> _WORK ITEM_:
Quote each record exactly, please, leaving none out.

> _INFORMATION PROVIDED_:

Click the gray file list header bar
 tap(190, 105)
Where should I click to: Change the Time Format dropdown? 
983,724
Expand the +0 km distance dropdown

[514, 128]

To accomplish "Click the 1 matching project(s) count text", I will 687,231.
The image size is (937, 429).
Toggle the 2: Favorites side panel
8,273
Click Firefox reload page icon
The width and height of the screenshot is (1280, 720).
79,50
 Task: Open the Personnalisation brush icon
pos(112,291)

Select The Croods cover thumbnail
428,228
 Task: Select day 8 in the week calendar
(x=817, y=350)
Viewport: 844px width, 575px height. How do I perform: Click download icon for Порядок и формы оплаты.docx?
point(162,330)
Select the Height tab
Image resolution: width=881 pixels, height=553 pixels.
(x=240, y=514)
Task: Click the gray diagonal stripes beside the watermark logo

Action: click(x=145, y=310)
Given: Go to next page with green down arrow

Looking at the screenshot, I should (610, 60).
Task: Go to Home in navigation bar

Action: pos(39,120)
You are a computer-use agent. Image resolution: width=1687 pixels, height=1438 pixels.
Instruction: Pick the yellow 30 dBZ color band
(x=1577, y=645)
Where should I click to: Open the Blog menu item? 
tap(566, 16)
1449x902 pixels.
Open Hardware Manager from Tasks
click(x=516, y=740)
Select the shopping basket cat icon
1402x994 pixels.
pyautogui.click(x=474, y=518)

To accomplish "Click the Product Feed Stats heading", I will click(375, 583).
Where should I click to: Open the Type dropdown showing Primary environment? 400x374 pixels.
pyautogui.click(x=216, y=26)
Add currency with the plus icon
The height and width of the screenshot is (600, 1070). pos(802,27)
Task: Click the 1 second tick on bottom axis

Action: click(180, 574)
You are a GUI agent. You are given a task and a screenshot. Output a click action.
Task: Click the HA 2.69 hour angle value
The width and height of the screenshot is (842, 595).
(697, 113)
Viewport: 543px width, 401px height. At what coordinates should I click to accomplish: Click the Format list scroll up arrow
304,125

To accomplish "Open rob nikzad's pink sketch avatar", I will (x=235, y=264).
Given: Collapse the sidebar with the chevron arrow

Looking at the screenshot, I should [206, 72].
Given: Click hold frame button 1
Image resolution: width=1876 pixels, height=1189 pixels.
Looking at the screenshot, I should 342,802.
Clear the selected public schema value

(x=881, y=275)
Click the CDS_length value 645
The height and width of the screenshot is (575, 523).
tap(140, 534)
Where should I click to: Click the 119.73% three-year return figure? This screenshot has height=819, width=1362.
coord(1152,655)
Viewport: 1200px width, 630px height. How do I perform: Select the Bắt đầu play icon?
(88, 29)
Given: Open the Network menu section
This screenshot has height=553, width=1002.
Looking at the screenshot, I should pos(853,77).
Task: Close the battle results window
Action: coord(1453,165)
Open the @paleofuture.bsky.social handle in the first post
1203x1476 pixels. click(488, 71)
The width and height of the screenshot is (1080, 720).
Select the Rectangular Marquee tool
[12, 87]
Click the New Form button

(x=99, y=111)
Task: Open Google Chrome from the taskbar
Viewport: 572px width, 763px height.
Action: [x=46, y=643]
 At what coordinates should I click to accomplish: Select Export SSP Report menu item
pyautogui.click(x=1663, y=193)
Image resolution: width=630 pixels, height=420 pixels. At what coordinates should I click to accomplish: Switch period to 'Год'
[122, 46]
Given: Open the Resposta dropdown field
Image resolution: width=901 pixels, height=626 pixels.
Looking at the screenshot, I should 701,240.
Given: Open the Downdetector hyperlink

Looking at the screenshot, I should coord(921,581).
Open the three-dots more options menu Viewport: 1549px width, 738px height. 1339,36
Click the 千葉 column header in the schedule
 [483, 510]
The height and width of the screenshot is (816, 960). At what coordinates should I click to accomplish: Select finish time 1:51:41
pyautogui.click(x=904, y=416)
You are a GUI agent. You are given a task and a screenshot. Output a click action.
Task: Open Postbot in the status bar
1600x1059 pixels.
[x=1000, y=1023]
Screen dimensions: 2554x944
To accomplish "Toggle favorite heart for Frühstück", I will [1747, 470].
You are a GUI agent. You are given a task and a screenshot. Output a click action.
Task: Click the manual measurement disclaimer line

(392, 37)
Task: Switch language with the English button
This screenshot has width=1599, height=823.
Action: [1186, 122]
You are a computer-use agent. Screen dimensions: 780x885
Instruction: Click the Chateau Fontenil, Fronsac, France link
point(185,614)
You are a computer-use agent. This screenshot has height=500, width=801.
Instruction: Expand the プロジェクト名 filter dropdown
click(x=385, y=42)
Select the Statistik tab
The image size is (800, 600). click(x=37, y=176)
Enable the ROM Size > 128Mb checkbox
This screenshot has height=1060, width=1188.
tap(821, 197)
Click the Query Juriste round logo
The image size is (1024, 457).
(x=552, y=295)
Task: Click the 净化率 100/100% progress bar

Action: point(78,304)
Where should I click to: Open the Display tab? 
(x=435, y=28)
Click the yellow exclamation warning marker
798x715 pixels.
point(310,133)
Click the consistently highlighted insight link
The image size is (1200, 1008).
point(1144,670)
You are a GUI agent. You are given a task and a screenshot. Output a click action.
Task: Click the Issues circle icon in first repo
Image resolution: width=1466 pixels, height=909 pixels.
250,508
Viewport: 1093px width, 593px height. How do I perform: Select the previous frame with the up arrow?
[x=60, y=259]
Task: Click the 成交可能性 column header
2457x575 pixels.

> _ANSWER FOR THE TASK_:
Click the gray file list header bar
 tap(190, 105)
Where should I click to: Change the Time Format dropdown? 
983,724
Expand the +0 km distance dropdown

[514, 128]

To accomplish "Click the 1 matching project(s) count text", I will 687,231.
The image size is (937, 429).
Toggle the 2: Favorites side panel
8,273
Click Firefox reload page icon
The width and height of the screenshot is (1280, 720).
79,50
 Task: Open the Personnalisation brush icon
pos(112,291)

Select The Croods cover thumbnail
428,228
 Task: Select day 8 in the week calendar
(x=817, y=350)
Viewport: 844px width, 575px height. How do I perform: Click download icon for Порядок и формы оплаты.docx?
point(162,330)
Select the Height tab
Image resolution: width=881 pixels, height=553 pixels.
(x=240, y=514)
Task: Click the gray diagonal stripes beside the watermark logo

Action: click(x=145, y=310)
Given: Go to next page with green down arrow

Looking at the screenshot, I should (610, 60).
Task: Go to Home in navigation bar

Action: pos(39,120)
You are a computer-use agent. Image resolution: width=1687 pixels, height=1438 pixels.
Instruction: Pick the yellow 30 dBZ color band
(x=1577, y=645)
Where should I click to: Open the Blog menu item? 
tap(566, 16)
1449x902 pixels.
Open Hardware Manager from Tasks
click(x=516, y=740)
Select the shopping basket cat icon
1402x994 pixels.
pyautogui.click(x=474, y=518)

To accomplish "Click the Product Feed Stats heading", I will click(375, 583).
Where should I click to: Open the Type dropdown showing Primary environment? 400x374 pixels.
pyautogui.click(x=216, y=26)
Add currency with the plus icon
The height and width of the screenshot is (600, 1070). pos(802,27)
Task: Click the 1 second tick on bottom axis

Action: click(180, 574)
You are a GUI agent. You are given a task and a screenshot. Output a click action.
Task: Click the HA 2.69 hour angle value
The width and height of the screenshot is (842, 595).
(697, 113)
Viewport: 543px width, 401px height. At what coordinates should I click to accomplish: Click the Format list scroll up arrow
304,125

To accomplish "Open rob nikzad's pink sketch avatar", I will (x=235, y=264).
Given: Collapse the sidebar with the chevron arrow

Looking at the screenshot, I should [206, 72].
Given: Click hold frame button 1
Image resolution: width=1876 pixels, height=1189 pixels.
Looking at the screenshot, I should 342,802.
Clear the selected public schema value

(x=881, y=275)
Click the CDS_length value 645
The height and width of the screenshot is (575, 523).
tap(140, 534)
Where should I click to: Click the 119.73% three-year return figure? This screenshot has height=819, width=1362.
coord(1152,655)
Viewport: 1200px width, 630px height. How do I perform: Select the Bắt đầu play icon?
(88, 29)
Given: Open the Network menu section
This screenshot has height=553, width=1002.
Looking at the screenshot, I should pos(853,77).
Task: Close the battle results window
Action: coord(1453,165)
Open the @paleofuture.bsky.social handle in the first post
1203x1476 pixels. click(488, 71)
The width and height of the screenshot is (1080, 720).
Select the Rectangular Marquee tool
[12, 87]
Click the New Form button

(x=99, y=111)
Task: Open Google Chrome from the taskbar
Viewport: 572px width, 763px height.
Action: [x=46, y=643]
 At what coordinates should I click to accomplish: Select Export SSP Report menu item
pyautogui.click(x=1663, y=193)
Image resolution: width=630 pixels, height=420 pixels. At what coordinates should I click to accomplish: Switch period to 'Год'
[122, 46]
Given: Open the Resposta dropdown field
Image resolution: width=901 pixels, height=626 pixels.
Looking at the screenshot, I should 701,240.
Given: Open the Downdetector hyperlink

Looking at the screenshot, I should coord(921,581).
Open the three-dots more options menu Viewport: 1549px width, 738px height. 1339,36
Click the 千葉 column header in the schedule
 [483, 510]
The height and width of the screenshot is (816, 960). At what coordinates should I click to accomplish: Select finish time 1:51:41
pyautogui.click(x=904, y=416)
You are a GUI agent. You are given a task and a screenshot. Output a click action.
Task: Open Postbot in the status bar
1600x1059 pixels.
[x=1000, y=1023]
Screen dimensions: 2554x944
To accomplish "Toggle favorite heart for Frühstück", I will [1747, 470].
You are a GUI agent. You are given a task and a screenshot. Output a click action.
Task: Click the manual measurement disclaimer line

(392, 37)
Task: Switch language with the English button
This screenshot has width=1599, height=823.
Action: [1186, 122]
You are a computer-use agent. Screen dimensions: 780x885
Instruction: Click the Chateau Fontenil, Fronsac, France link
point(185,614)
You are a computer-use agent. This screenshot has height=500, width=801.
Instruction: Expand the プロジェクト名 filter dropdown
click(x=385, y=42)
Select the Statistik tab
The image size is (800, 600). click(x=37, y=176)
Enable the ROM Size > 128Mb checkbox
This screenshot has height=1060, width=1188.
tap(821, 197)
Click the Query Juriste round logo
The image size is (1024, 457).
(x=552, y=295)
Task: Click the 净化率 100/100% progress bar

Action: point(78,304)
Where should I click to: Open the Display tab? 
(x=435, y=28)
Click the yellow exclamation warning marker
798x715 pixels.
point(310,133)
Click the consistently highlighted insight link
The image size is (1200, 1008).
point(1144,670)
You are a GUI agent. You are given a task and a screenshot. Output a click action.
Task: Click the Issues circle icon in first repo
Image resolution: width=1466 pixels, height=909 pixels.
250,508
Viewport: 1093px width, 593px height. How do I perform: Select the previous frame with the up arrow?
[x=60, y=259]
Task: Click the 成交可能性 column header
2457x575 pixels.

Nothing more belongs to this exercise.